▶ **Text for analysis**
:::::
In addition, several studies have shown that the COX-2 inhibitors celecoxib and rofecoxib either delay or inhibit fracture healing in rats (5,6); another study found that COX-2 inhibitors decreased the strength of fracture healing at 21 days (7); and a paper published earlier this year points to evidence that these drugs impair the return of mechanical strength following acute injury to ligaments and tendons as well as bone (8).
Given that it’s the blocking of inflammatory PG2 production that seems to be the cause of this delayed healing, eagle-eyed readers out there might be wondering whether traditional NSAIDs (which block both COX-2 and COX-1) also diminish the rate of healing? The answer appears to be ‘yes’. A study on rabbits compared the effect of a COX-2 NSAID (celecoxib) with a conventional NSAID (Toradol) on bone healing following a fracture and found no statistical difference (9).
Meanwhile, in a human study, researchers looked at patients who had undergone spinal fusion treatment, where two or more vertebrae are fused together, and discovered that patients who had taken a conventional NSAID (Toradol) were five times less likely to achieve successful union of the vertebrae than those who had taken no NSAID (10).
:::::
▶ **Tasks to complete**
- A) According to the passage on NSAIDs and healing, how did the spinal fusion patients who took Toradol compare with those who took no NSAID in achieving successful union of the vertebrae?
- B) Condense the paragraph of the passage on NSAIDs and healing that begins "Given that it’s the blocking" into two or three sentences, keeping its main facts.
The data after this passage come from a separate source.

▶ **Dataset section**
:::::
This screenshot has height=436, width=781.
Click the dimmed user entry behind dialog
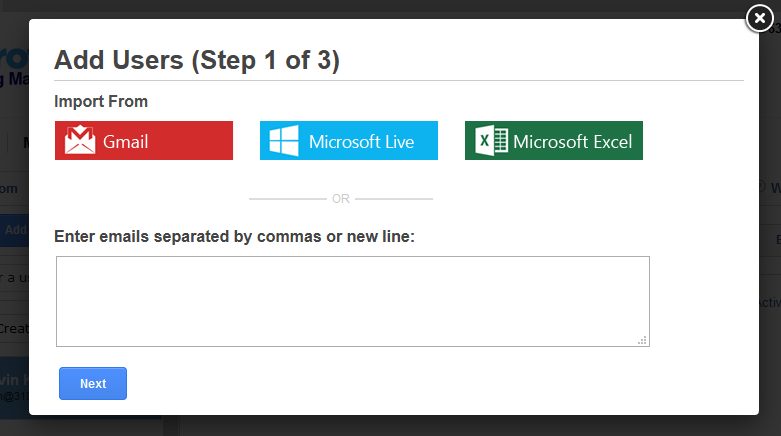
:::::
▶ **Answers for the tasks**
- A) They were five times less likely to achieve successful union.

- B) Since blocking inflammatory PG2 production appears to cause delayed healing, traditional NSAIDs, which block both COX-2 and COX-1, also seem to slow healing. A rabbit study comparing the COX-2 NSAID celecoxib with the conventional NSAID Toradol found no statistical difference in their effect on bone healing after a fracture.